* **EXCERPT TO READ**
# # # # #

“We are reaching end times for Western affluence,” warns economist Stephen King (insert obligatory horror joke here) in yesterday’s New York Times. King, who has authored a book entitled When the Money Runs Out: The End of Western Affluence, joins the ranks of economic Cassandras like Tyler Cowen and Robert Gordon, both of whom have made waves with pessimistic takes on the U.S. economy’s prospects. Like Cowen and Gordon, King couches his claims in overstatements that make it easier for skeptical readers to dismiss his arguments. Peel away the hype, though, and these growth pessmists are still fundamentally correct. The wolf really is at the door this time. In other words, the growth outlook really is darkening.


Cowen put the hype right in the title of his attention-getting book: The Great Stagnation, his term for the past 40 years or so. Of course, real GDP per capita has nearly doubled since 1973, so stagnation is obviously an inapt term. It’s true that productivity growth and growth in median incomes have slowed down, but The Moderate Slowdown is a pretty boring book title. Meanwhile, Gordon saw Cowen and raised him with the highly provocative and speculative argument that technological progress is largely exhausted and, therefore, the 250-year era of modern economic growth is winding down. You don’t have to be Raymond Kurzweil to find that contention unpersuasive.

# # # # #

* **INFORMATION PROVIDED**

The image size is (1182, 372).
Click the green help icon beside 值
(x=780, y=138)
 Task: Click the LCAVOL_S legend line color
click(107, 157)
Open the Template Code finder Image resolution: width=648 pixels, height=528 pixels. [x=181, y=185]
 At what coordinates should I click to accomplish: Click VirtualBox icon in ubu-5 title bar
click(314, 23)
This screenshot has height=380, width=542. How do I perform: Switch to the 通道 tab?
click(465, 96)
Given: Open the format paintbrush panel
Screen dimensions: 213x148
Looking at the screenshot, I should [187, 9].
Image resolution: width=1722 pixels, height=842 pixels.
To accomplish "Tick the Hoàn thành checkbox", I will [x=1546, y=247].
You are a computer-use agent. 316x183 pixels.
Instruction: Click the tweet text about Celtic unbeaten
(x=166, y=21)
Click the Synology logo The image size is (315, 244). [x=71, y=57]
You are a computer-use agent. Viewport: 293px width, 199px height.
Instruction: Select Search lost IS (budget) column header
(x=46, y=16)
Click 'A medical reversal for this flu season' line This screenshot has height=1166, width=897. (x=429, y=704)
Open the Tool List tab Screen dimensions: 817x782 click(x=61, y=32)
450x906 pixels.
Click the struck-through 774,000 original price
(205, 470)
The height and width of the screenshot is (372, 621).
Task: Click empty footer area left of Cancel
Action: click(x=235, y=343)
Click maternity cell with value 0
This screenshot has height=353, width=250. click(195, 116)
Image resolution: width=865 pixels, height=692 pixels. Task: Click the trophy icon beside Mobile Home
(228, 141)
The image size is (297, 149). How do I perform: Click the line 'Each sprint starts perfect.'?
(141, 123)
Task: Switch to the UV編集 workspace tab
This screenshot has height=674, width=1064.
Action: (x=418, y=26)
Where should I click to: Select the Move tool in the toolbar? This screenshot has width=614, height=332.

# # # # #

* **DESCRIPTION OF THE TASK**
Print the entire passage on growth pessimism and Western affluence word for word, with no changes. The records that come after the text aren't needed for what follows.

* **OUTPUT BELOW**
“We are reaching end times for Western affluence,” warns economist Stephen King (insert obligatory horror joke here) in yesterday’s New York Times. King, who has authored a book entitled When the Money Runs Out: The End of Western Affluence, joins the ranks of economic Cassandras like Tyler Cowen and Robert Gordon, both of whom have made waves with pessimistic takes on the U.S. economy’s prospects. Like Cowen and Gordon, King couches his claims in overstatements that make it easier for skeptical readers to dismiss his arguments. Peel away the hype, though, and these growth pessmists are still fundamentally correct. The wolf really is at the door this time. In other words, the growth outlook really is darkening.


Cowen put the hype right in the title of his attention-getting book: The Great Stagnation, his term for the past 40 years or so. Of course, real GDP per capita has nearly doubled since 1973, so stagnation is obviously an inapt term. It’s true that productivity growth and growth in median incomes have slowed down, but The Moderate Slowdown is a pretty boring book title. Meanwhile, Gordon saw Cowen and raised him with the highly provocative and speculative argument that technological progress is largely exhausted and, therefore, the 250-year era of modern economic growth is winding down. You don’t have to be Raymond Kurzweil to find that contention unpersuasive.